FortiGate Next Generation Firewall utilizes purpose-built security processors and threat intelligence security services from FortiGuard labs to deliver top-rated protection and high performance, including encrypted traffic.
This article describes various methods for efficiently managing FortiGate remotely without a VPN connection.
Scope
FortiGate.
Solution
Remote access and management of FortiGate without establishing a VPN connection can be achieved through several secure methods. This guide outlines multiple approaches that facilitate efficient remote administration while ensuring network security.
Enable WAN interface access: Configure the FortiGate unit to permit administrative access via their respective WAN interfaces. This approach allows for direct management over the Internet.

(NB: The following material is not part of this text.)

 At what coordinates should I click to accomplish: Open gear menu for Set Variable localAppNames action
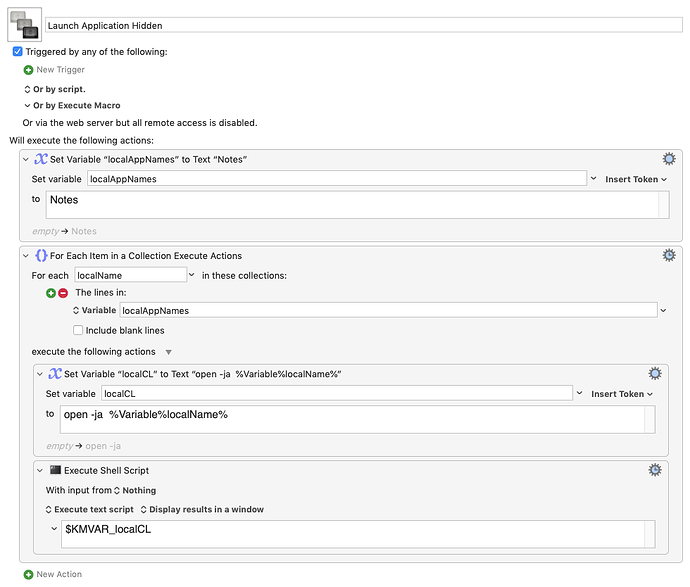pyautogui.click(x=669, y=159)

Use FortiDDNS with fully qualified domain names (FQDN): Employ Fortinet's Dynamic DNS (FortiDDNS) service to assign FQDNs to each FortiGate. This setup facilitates remote management by resolving dynamic IP addresses to consistent domain names, simplifying access without VPN connections.
Port Forwarding (VIP) on Upstream Router: If the FortiGates are behind an ISP router, configure port forwarding on the router to the FortiGate’s local IP. This will allow access to the FortiGate using the router's public IP and forwarded ports.
Managing FortiGate via FortiGate Cloud: FortiGate Cloud provides a centralized platform for remote management, eliminating the need for direct network access. Register the devices on FortiGate Cloud via Dashboard -> Status -> FortiGate Cloud. Login to FortiGate Cloud will allow to manage the FortiGate devices remotely.
Remote Desktop to an Internal Machine: If there is an accessible PC inside any network, the use of RDP (Remote Desktop) or SSH is another way to access the FortiGates remotely.